Spring Tuning

With April well underway, Spring is in full effect for the Northern Hemisphere.  Flowers are blooming, allergies are running rampant, and the sun is making more frequent appearances.  This part of the year can be good and bad; on the one hand no more freezing or miserable overcast days, and on the other the impending close of snowboard season.

Riding after next week may not be a sure thing, but at least there is one constant in spring riding: slush slows you down. Here are some last second tips to keep you chugging along in the slop of yesterseason...

Most riders go straight to waxing when things stop moving, making the logical assumption that it's the slush that is slowing them down.  This is partly true, but before you spend any money on wax take your board to get a spring structure.

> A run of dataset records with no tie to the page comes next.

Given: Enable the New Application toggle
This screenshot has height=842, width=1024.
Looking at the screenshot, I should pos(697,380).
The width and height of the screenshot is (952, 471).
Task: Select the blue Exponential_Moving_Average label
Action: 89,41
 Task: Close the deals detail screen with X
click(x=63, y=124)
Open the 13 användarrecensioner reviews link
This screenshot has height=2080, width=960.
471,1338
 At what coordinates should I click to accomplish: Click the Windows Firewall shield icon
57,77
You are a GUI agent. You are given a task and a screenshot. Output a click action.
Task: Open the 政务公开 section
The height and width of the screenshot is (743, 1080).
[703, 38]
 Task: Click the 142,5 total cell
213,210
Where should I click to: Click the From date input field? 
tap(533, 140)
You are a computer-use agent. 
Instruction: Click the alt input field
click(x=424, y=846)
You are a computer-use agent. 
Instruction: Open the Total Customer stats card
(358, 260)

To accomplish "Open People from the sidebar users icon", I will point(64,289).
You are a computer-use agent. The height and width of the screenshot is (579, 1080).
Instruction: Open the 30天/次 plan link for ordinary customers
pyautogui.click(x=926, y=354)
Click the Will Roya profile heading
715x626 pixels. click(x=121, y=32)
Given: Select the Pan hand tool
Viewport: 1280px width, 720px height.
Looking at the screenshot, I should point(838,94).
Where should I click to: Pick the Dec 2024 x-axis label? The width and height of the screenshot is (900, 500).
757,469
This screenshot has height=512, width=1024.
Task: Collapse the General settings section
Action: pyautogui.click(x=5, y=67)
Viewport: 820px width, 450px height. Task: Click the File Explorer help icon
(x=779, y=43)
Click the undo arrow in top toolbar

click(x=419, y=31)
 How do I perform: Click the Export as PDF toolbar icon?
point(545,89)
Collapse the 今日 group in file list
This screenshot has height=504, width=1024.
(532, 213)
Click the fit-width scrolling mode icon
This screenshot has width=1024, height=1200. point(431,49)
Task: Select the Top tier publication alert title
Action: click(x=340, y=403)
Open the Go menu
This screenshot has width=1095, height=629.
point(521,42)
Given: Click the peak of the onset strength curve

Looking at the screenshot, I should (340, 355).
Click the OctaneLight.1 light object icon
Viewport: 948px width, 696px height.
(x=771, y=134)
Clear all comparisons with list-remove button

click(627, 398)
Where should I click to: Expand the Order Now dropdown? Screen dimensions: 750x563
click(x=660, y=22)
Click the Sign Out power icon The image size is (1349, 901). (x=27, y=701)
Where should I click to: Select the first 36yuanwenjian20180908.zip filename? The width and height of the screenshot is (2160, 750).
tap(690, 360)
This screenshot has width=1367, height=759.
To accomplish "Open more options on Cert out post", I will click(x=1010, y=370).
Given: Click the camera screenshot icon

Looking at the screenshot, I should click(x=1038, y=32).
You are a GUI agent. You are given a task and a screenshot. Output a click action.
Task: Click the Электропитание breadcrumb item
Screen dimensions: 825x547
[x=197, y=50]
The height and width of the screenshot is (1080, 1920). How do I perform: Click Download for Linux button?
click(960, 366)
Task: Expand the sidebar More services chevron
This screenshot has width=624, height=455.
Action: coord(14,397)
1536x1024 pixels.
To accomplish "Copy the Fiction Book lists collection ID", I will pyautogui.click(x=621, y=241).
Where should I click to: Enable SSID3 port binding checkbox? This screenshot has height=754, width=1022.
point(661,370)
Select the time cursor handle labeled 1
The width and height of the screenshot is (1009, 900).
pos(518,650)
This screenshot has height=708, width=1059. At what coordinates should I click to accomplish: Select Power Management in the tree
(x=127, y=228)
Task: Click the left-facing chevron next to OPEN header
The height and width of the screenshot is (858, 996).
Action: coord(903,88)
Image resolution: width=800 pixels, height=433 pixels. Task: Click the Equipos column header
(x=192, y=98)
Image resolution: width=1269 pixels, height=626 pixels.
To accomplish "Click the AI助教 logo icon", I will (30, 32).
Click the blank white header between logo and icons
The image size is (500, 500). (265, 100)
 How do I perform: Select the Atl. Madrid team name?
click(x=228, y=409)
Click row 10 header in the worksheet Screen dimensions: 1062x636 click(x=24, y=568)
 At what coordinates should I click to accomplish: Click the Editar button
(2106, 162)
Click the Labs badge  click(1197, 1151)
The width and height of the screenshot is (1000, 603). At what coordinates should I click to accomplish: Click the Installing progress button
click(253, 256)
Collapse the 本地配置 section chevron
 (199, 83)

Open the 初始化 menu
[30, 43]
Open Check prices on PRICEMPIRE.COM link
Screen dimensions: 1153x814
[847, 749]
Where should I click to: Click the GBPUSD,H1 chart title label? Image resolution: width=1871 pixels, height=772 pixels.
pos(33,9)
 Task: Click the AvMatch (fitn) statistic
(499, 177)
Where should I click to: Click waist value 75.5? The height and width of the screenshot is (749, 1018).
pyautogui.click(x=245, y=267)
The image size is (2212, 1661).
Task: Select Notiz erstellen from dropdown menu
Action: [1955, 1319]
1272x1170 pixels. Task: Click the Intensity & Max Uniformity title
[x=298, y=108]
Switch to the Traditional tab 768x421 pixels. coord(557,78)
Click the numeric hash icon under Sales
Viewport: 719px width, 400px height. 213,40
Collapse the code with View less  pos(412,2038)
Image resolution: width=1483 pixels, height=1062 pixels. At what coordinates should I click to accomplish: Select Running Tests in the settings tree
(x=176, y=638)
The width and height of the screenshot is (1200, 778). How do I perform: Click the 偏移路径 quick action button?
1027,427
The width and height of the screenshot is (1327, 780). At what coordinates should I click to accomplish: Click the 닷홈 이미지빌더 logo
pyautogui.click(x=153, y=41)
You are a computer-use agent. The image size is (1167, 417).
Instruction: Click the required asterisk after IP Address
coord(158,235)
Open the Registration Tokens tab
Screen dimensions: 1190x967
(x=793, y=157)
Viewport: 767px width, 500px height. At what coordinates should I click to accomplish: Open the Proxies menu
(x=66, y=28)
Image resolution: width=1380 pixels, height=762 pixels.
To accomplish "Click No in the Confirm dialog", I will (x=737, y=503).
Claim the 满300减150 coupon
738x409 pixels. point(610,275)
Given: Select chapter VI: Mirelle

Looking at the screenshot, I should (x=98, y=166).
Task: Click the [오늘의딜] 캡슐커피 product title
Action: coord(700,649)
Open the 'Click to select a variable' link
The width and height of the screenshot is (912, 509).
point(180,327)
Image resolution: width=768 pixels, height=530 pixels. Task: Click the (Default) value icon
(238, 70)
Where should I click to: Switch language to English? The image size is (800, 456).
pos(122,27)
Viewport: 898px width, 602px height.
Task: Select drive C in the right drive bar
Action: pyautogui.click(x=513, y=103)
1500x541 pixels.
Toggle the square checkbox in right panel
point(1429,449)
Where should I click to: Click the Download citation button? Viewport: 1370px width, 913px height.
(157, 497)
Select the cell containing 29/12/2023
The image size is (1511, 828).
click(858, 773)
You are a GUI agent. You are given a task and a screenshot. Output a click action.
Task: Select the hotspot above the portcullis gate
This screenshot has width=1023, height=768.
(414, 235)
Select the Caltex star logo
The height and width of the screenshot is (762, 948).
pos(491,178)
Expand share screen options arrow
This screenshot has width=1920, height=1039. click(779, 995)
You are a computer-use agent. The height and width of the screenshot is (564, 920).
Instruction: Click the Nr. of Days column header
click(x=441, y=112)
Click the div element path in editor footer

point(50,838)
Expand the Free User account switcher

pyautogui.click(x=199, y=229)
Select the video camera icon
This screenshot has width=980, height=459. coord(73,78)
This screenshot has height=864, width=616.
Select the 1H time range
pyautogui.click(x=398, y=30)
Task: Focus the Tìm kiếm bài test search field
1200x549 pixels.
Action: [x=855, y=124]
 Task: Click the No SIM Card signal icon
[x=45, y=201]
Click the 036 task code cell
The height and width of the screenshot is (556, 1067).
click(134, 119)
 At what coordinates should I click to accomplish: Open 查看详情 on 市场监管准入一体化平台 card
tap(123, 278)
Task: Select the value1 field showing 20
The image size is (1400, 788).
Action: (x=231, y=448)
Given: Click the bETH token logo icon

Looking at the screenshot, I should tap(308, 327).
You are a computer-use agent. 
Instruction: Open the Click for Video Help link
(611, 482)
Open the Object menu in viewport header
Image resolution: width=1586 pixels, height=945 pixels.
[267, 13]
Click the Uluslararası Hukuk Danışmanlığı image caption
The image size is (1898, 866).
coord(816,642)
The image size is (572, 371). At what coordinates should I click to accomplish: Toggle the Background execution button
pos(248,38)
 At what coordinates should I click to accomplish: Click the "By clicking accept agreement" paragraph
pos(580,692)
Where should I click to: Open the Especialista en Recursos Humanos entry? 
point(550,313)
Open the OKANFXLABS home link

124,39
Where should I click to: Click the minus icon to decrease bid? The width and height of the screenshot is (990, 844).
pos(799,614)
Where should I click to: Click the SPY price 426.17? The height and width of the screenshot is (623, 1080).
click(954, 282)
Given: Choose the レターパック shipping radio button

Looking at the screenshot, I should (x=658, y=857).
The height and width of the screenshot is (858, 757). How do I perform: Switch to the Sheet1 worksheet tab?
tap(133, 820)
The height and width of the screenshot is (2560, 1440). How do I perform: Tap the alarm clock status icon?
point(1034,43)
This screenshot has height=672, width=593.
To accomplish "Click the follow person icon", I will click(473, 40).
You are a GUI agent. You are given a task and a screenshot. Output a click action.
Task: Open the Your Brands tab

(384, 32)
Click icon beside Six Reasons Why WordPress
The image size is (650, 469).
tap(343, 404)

Spill some water on a flat surface and place a plastic card over it.  The water seals the card to the surface. Really, snowboards aren't gliding on the snow but a thin layer of water; the card is like your snowboard without structure. A shop structures a deck using a stone grinder to create small grooves in the base.  These grooves channel that water, which lets you charge through the wettest, slushiest conditions spring throws at you.

That should keep you moving on snow, but right now amidst the good stuff lies all of the dirt and diesel sludge left throughout the season; who would have thought snow cats aren't environmentally friendly? If you love sliding rails and boxes, you get double the sludge--jibs scrape the crap off of other boards and pass it on to yours.

If you've been riding recently, take a look at your base. It might seem a few shades darker than you remember.

Spring sludge means two things:

1. Once you've had your board structured, you should clean the base daily with orange cleaner. Spray it on, wait a few seconds, and take one smooth swipe with a paper towel. Repeat this until the paper towels come off with little or no dirt.

2. Don't bother waxing.  Really, the carpets to get up the hill plus salted corn snow in the morning will scrape the wax off first run; more importantly things in springs are so dirty, waxing will just seal layers of sludge into your base. Just make sure your base gets cleaned daily and you will stay sliding.

If you really want to wax, make sure you do a hot scrape first--lay a coat of wax and scrape it without letting it cool.  That pulls all of the crud out of the pores in the base, so you can lay a nice clean coat.  Don't forget to rebuild the structure by using a nylon brush nose to tail after polishing.